**INSTRUCTIONS FOR THE TASK**
For this exercise, reproduce the entries below exactly, but only from the line containing "[Arab and Muslim" through the line containing "[Samra Luqman: The", both included.

**SUPPLIED INFORMATION**
== Segment start ==

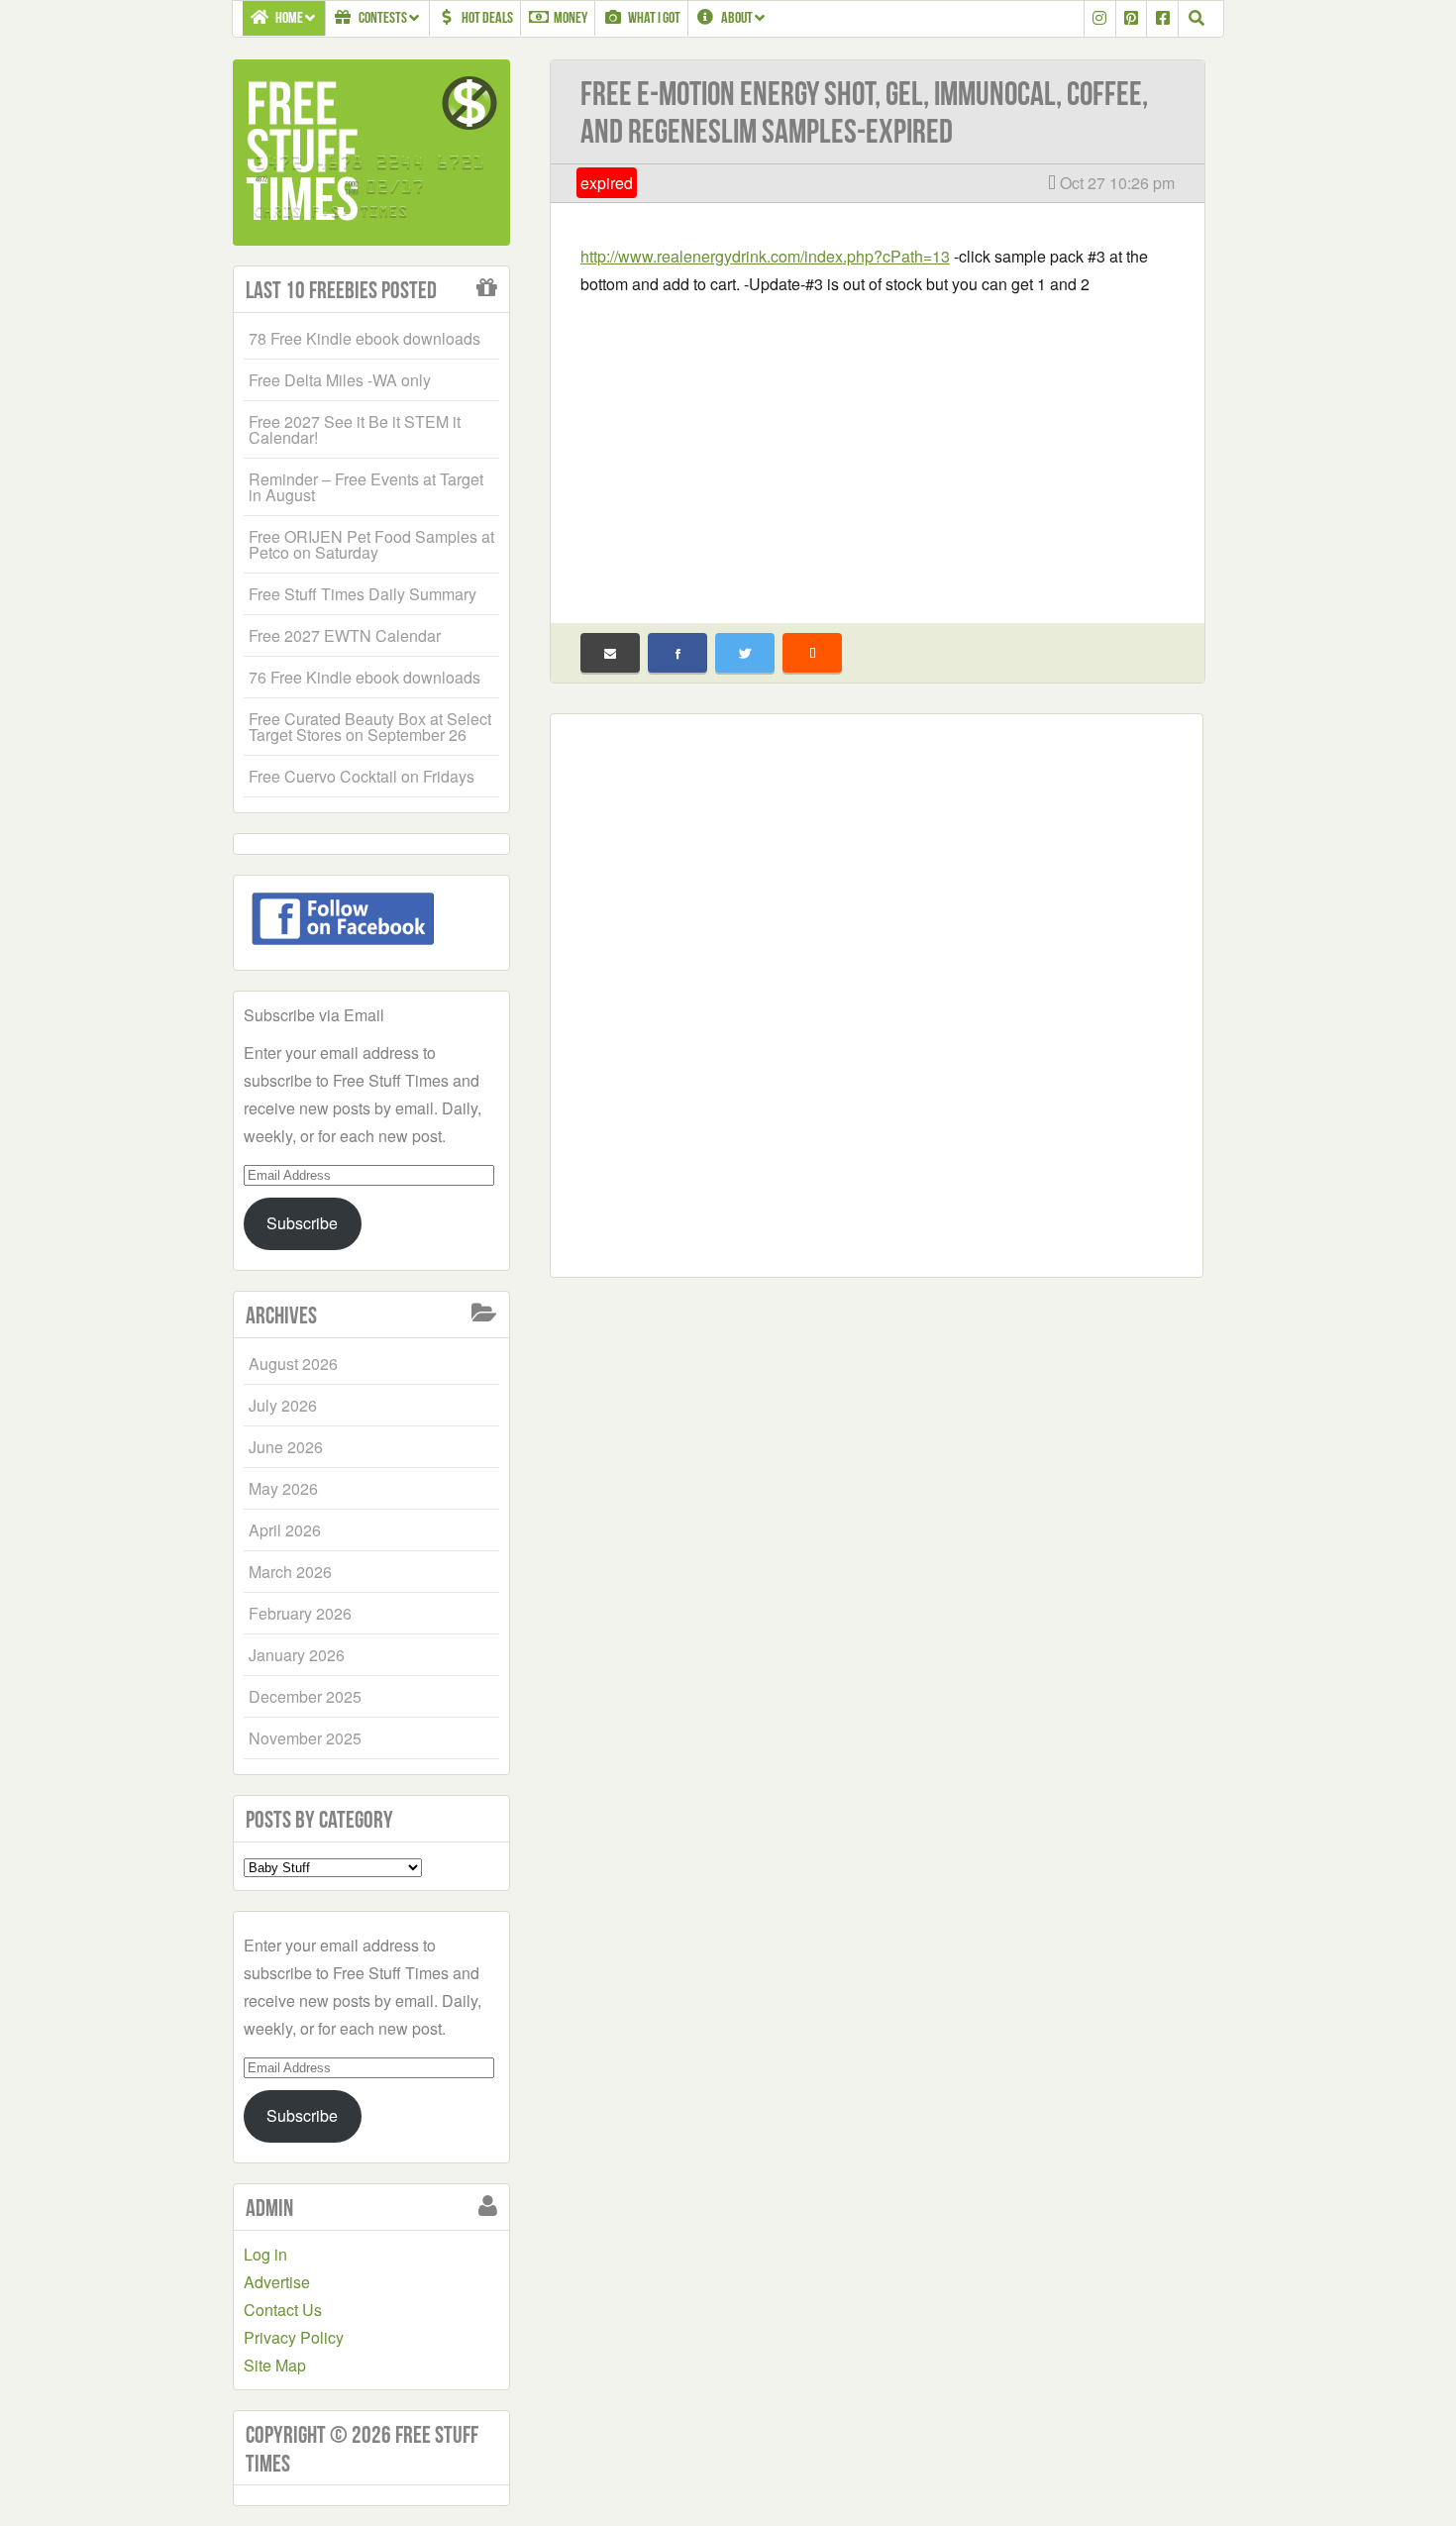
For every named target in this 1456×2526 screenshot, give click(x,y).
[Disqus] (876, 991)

== Segment end ==
== Segment start ==

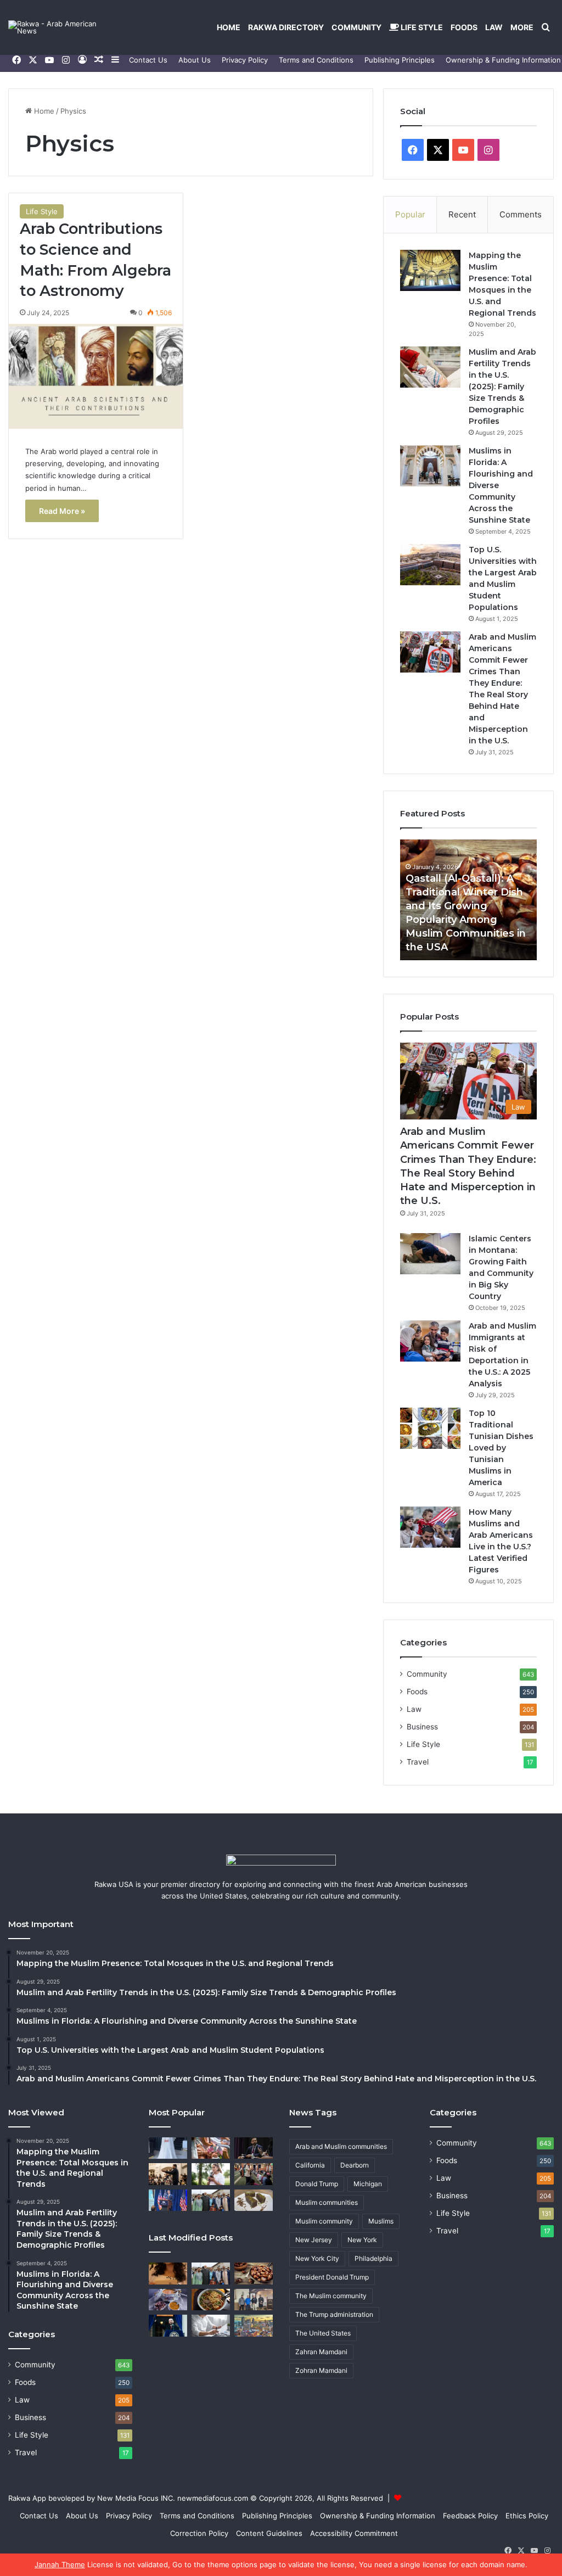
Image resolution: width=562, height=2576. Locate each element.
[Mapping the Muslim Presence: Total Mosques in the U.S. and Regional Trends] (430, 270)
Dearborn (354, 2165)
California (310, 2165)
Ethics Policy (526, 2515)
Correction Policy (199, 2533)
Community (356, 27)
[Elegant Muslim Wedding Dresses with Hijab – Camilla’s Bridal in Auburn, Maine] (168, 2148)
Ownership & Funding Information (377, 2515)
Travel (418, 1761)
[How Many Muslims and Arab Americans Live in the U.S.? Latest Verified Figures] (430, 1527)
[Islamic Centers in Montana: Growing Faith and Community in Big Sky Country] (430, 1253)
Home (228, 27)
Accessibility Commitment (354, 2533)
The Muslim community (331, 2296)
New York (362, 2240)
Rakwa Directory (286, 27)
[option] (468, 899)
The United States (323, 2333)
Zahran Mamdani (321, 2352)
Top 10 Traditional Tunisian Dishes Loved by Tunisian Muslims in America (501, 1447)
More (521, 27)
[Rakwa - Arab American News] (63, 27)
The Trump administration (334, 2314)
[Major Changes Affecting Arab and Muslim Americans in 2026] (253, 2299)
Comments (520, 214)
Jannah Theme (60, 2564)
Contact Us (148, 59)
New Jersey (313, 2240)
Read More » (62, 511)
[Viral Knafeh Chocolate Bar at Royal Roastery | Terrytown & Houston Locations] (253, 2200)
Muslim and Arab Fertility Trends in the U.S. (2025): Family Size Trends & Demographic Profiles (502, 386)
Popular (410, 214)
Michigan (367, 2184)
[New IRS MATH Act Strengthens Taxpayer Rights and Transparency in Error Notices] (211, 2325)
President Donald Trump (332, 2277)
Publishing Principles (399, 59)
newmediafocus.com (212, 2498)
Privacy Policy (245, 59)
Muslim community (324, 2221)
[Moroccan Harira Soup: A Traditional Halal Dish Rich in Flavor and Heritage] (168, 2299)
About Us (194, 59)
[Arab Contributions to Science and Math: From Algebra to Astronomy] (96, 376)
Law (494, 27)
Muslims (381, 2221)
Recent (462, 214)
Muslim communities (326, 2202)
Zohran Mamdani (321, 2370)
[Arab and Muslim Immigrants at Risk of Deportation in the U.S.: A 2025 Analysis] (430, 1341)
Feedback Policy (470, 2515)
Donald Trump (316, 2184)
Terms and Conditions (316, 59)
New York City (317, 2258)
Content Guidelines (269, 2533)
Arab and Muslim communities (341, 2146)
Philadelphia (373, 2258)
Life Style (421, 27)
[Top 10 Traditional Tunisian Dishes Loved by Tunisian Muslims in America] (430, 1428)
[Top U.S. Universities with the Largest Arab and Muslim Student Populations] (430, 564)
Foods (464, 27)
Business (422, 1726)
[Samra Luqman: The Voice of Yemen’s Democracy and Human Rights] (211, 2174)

== Segment end ==

**RESULT OF THIS EXERCISE**
[Arab and Muslim Immigrants at Risk of Deportation in the U.S.: A 2025 Analysis] (430, 1341)
Feedback Policy (470, 2515)
Donald Trump (316, 2184)
Terms and Conditions (316, 59)
New York City (317, 2258)
Content Guidelines (269, 2533)
Arab and Muslim communities (341, 2146)
Philadelphia (373, 2258)
Life Style (421, 27)
[Top 10 Traditional Tunisian Dishes Loved by Tunisian Muslims in America] (430, 1428)
[Top U.S. Universities with the Largest Arab and Muslim Student Populations] (430, 564)
Foods (464, 27)
Business (422, 1726)
[Samra Luqman: The Voice of Yemen’s Democracy and Human Rights] (211, 2174)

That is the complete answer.